As Vrell softened his shell patches and spread them with glue, he was aware that he was only delaying things. But then, the better he made himself feel, the more persuasive he could be with his father. He took his time affixing the patches, drying them afterwards with the blower from the medpack. When he had finished, and neatly stowed away the medpack, he noticed with some surprise that the sky was getting lighter. It suddenly occurred to him how visible he would soon become to the ships out in the cove. He backed up the beach into the cover of dingle, and again took out his communicator.

‘Father?’

There was a long pause before he received a reply.

‘Vrell, my son, you are an adult now,’ said Ebulan. ‘Have you completed your mission upon the island?’

‘I… I encountered more resistance than expected,’ said Vrell.
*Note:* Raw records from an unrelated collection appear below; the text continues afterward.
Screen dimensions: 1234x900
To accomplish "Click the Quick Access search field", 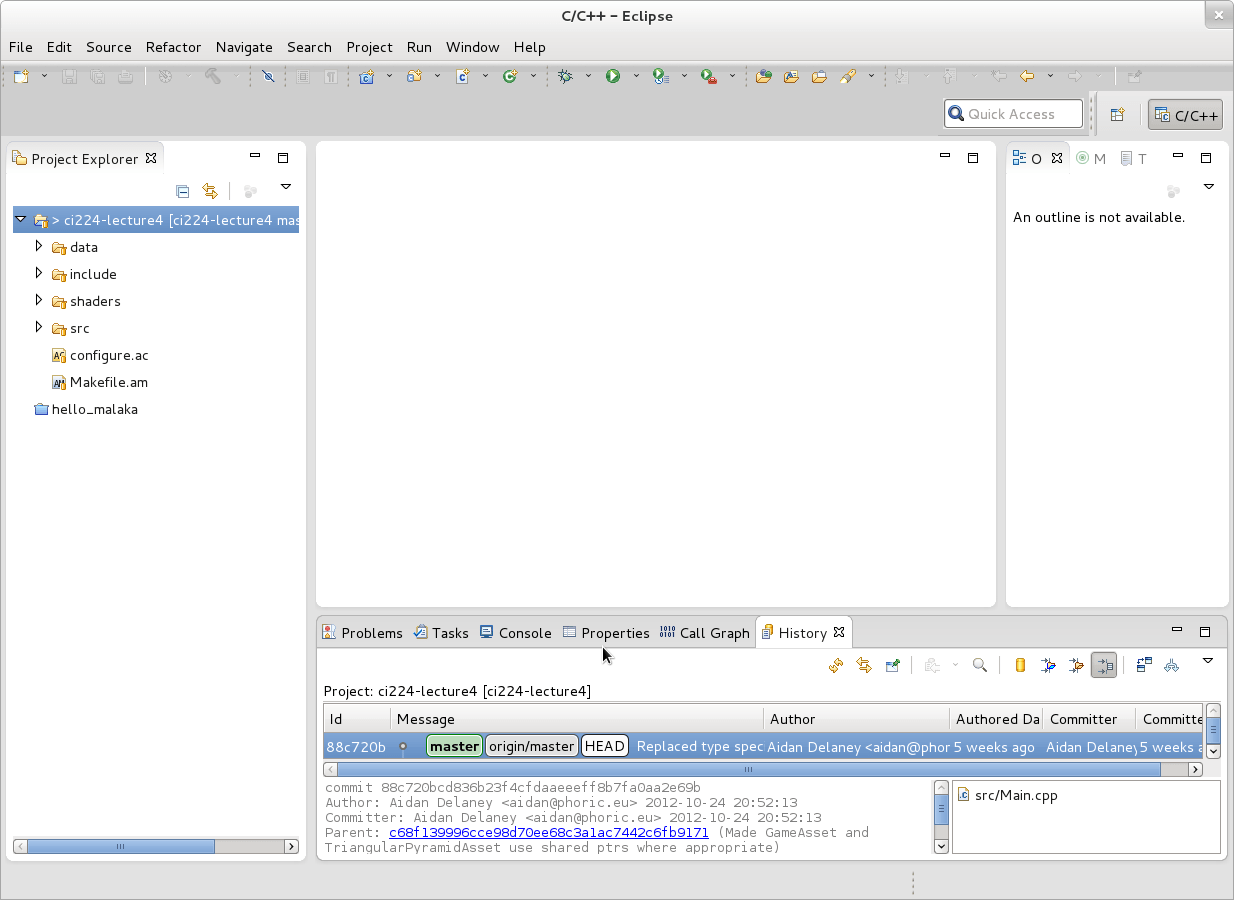I will tap(1013, 114).
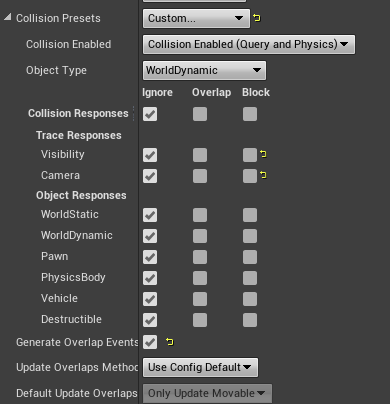Open the Collision Enabled dropdown
390x404 pixels.
coord(249,44)
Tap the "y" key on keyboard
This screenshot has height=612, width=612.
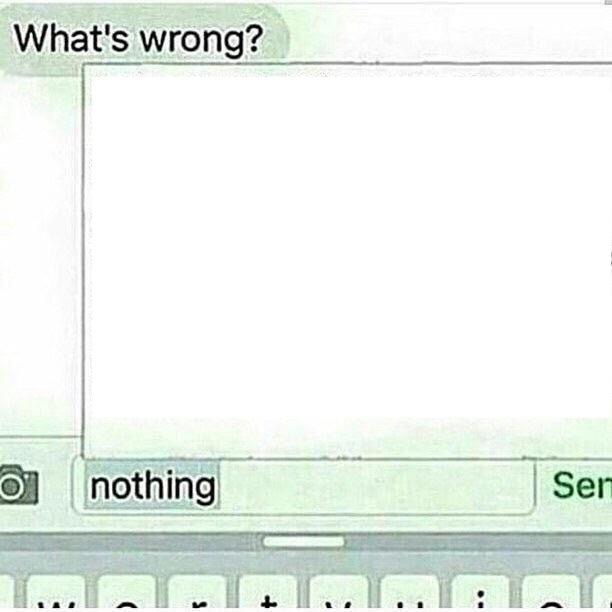click(x=339, y=592)

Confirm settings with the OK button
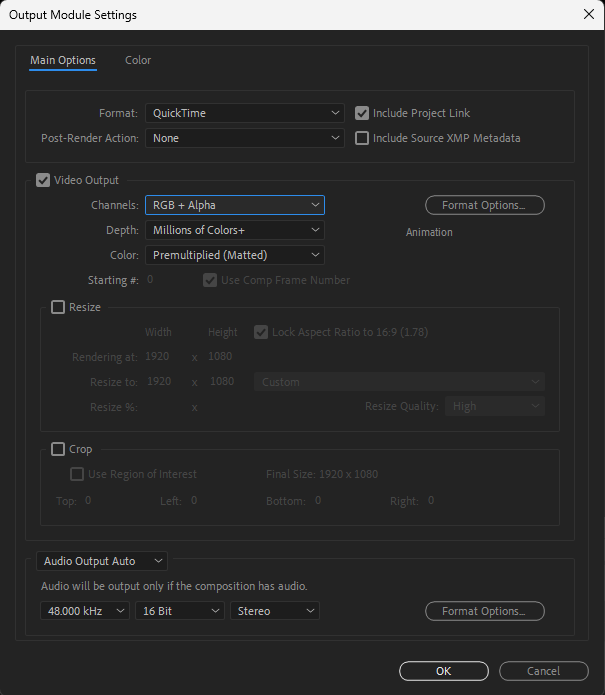tap(443, 671)
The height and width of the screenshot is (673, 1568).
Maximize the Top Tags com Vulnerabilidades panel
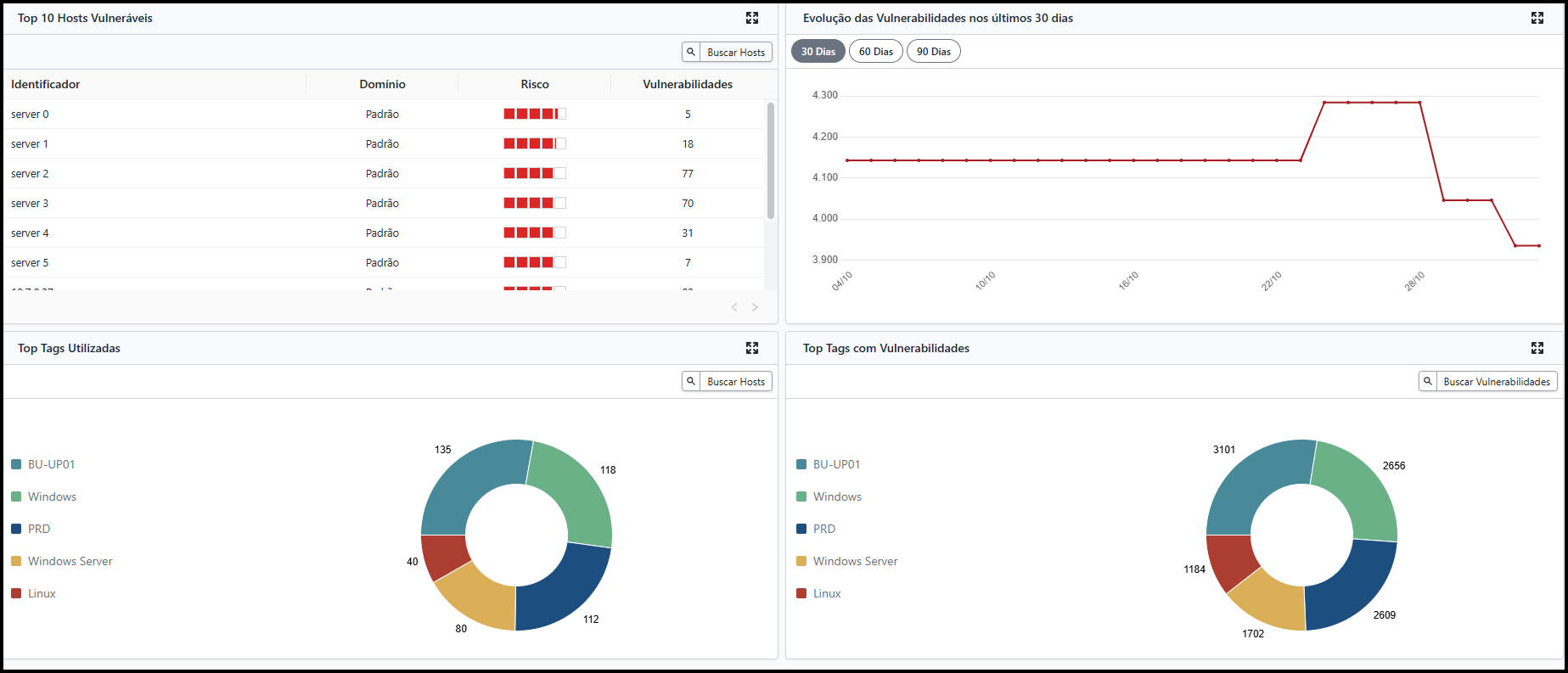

As a Prador very new to adulthood, it did not yet occur to him to lie openly — only to bend the truth a little.

‘You failed, then,’ said Ebulan.

‘The fault is not entirely mine. Captain Drum came ashore—’

‘No matter,’ Ebulan interrupted. ‘I will be taking care of this matter myself, now.’
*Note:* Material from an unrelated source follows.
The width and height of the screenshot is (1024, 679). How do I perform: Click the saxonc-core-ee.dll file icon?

‘You’ll be coming here?’ Vrell asked, with renewed hope.

‘I will come.’

‘And you will pick me up?’

The grating, bubbling sound that issued from the communicator was the Prador equivalent of a laugh — something Vrell had rarely heard. He held the communicator away from his body, and gave it the full attention of all his remaining eyes.

‘Vrell, you are now an adult male, and as such you are no longer of any use to me. You are more of a hindrance and a threat. So when I reach your location and shower it with CTDs to kill off the Old Captains, your death will be an added bonus.’

‘But, Father—’

Ebulan cut off, and Vrell stared at the communicator for a long moment before his survival instinct belatedly kicked in. He stood up and made ready to charge down the beach to the sea. But the sight of twenty rowing boats heading for the shore had him drop back on to his belly like a falling dinner plate. He watched the men step ashore, as he slowly backed through the dingle, wondering if the ground back there was still soft enough somewhere to dig.

* * * *

Using his heavy claw and few remaining legs, Sniper crawled over to the Prador war drone, clambered up on to it, and peered into the wide crack through which he had gutted it. The drone’s central core was now a mash of Prador brain tissue, insulation material, and optic nerve linkages. In the bottom of its armoured shell lay pooled the amniot in which the brain had been flash-frozen. The drone was undoubtedly dead, but, Sniper noted with interest, many of its systems were not too badly damaged. Reaching inside with his precision claw, Sniper took hold of one of the optic linkages and pulled it up for closer inspection. The interface was a straightforward electrochemical job he had come across many times during the long-distant war. Often damaged himself, while far from a Polity facility, he had scavenged Prador technology to repair himself. Circumstances were not quite the same this time, but he didn’t want to just sit here stranded on this atoll, waiting for one of the Warden’s SMs to find him eventually.